Spit-and-polish veneer, 
that's what we are, 
I know that's what I am.

I want to be the real deal. Help me please, because I want to change, I want to evoke change in my family and in others. Let's do this together, I want to know your thoughts and ideas. 
How do we start the process of going back to the basics? Back to living the way Jesus said to live. Not just talking a good talk, but really living like Jesus did.
 


 

Wednesday, November 21, 2012

Aren't we all hoarders?

 Don’t store up treasures here on earth, where moths eat them and rust destroys them, and where thieves break in and steal.  Store your treasures in heaven, where moths and rust cannot destroy, and thieves do not break in and steal.

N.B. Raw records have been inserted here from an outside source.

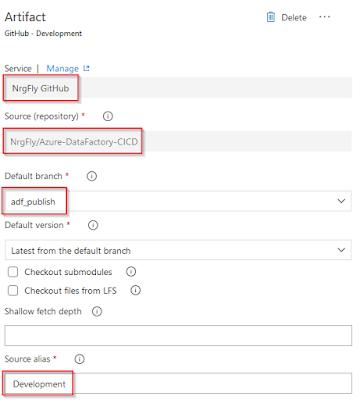This screenshot has height=400, width=360.
Task: Tick the Checkout files from LFS checkbox
Action: (x=13, y=291)
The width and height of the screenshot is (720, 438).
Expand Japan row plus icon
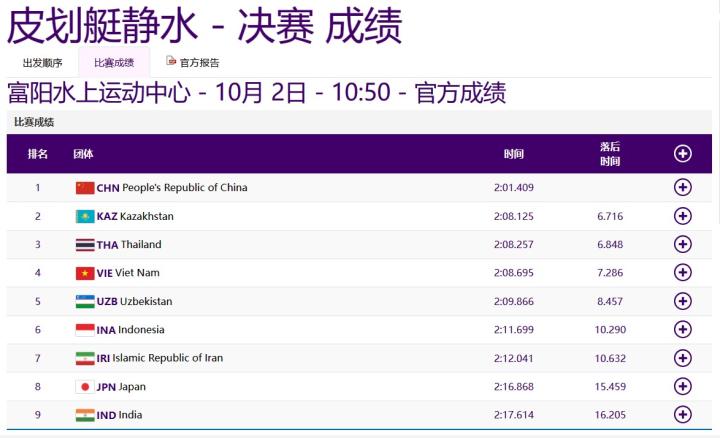click(683, 386)
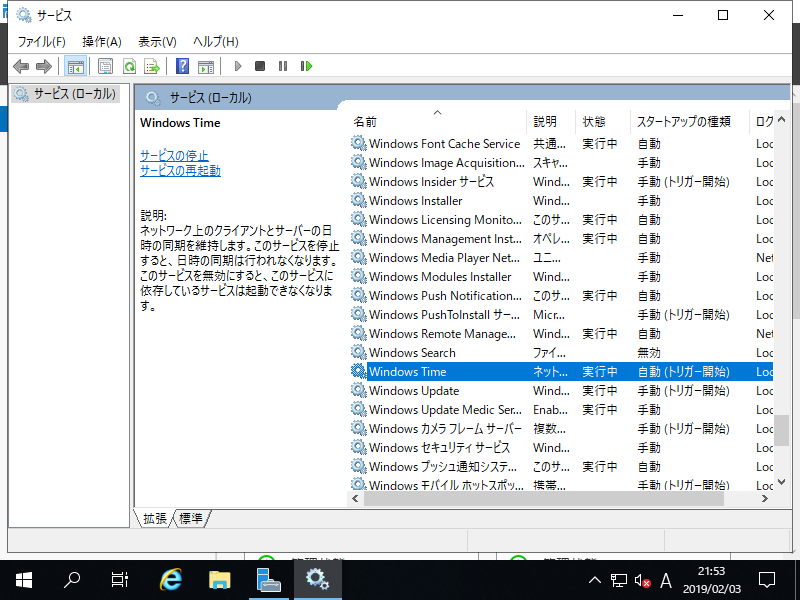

Wherever your treasure is, there the desires of your heart will also be. 
Matthew 6:19-21

Today:

I am thankful for my family, my home, and never needing anything. I find it so hard sometimes to let go of the earthly things that I hoard and collect. I really think many of us buy things and save things because it satisfies some void in our lives. I get soooo caught up in the process of needing (wanting) stuff, that I can't see the forest for the trees. No, I am not a hoarder, my house is not packed with newspapers and books and rotting food from 1986, so much that I have to crawl through the door ways with only a 6 inch opening (true story from hoarders). Hoarders have some sort of psychological issue that they really can't get rid of things and they keep collecting things, but I wonder if most of us have some mild form of this too.

So my question to you is this:

Where are you storing your treasures? 

And what are you going to do with all of the extra stuff you have collected here on earth?


Friday, November 16, 2012

Good-bye my Beloved Enrique

Today is the anniversary of the death of my beloved Suburban #2, loving named Enrique (don't ask, the kids named it). 
    
As you may recall from a post several years ago, Suburban #1 burned up in a raging ball of fire. Actually, as I was driving home from work, I noticed that my butt was getting warm, and well it was August after all, so I ignored it. But my butt got hotter, so I thought that I must have accidentally hit the seat heater button. After going into the house and remembering that I left my bag in the car, I returned to find the entire car engulfed in smoke! So I did what any sane women would do, I ran inside and yelled for my husband to come help me! Need I say more.... 

Long story short, Suburban #1, Lady Kesha, was totaled.

Enrique met his death last year when we were on our way to church. A new driver, bless her heart, pulled out in front of us when she mistakened (I'm not sure that's a word) the gas pedal for the brake. We were all shook up, but no one was hurt badly.

There is irony here. We were on our way to a Dave Ramsey study. Financial Peace....



Dave doesn't like car debt, we had car debt. I was trying very hard to align my financial life in a way that honored God, with Dave's help. I had plans to quietly pay that car off and promise God I would never do it again. I wasn't thinking that God would just wipe that car right out of my life. But then again, who am I kidding, God almost always has to basically hit me over the head with things to get my attention. I was often labeled "testa duro"(hard head) by my Italian famiglia. So, he took the Suburban in one foul swoop! Gone! Totaled! So I started in a panic to look for another car to replace Enrique. And to no avail, I could not find one. I cried. I would have to give back the rental and drive the forbidden and disgusting Minivan, so aptly named The Grey Turd.

A year later, The Grey Turd and I are friends. It has gotten me everywhere I need to go, and it is paid off. That minivan is a reminder everyday of the fact that God is in control and is literally at the wheel of my life. I love the fact that it has a dent in every side and often tease my up and coming drivers that they will soon have the pleasure of driving it. You know how they love that :)

Thank you Jesus for my life, for my family, and for breaking me down every day so that you can build me back up to be more like you... Amen.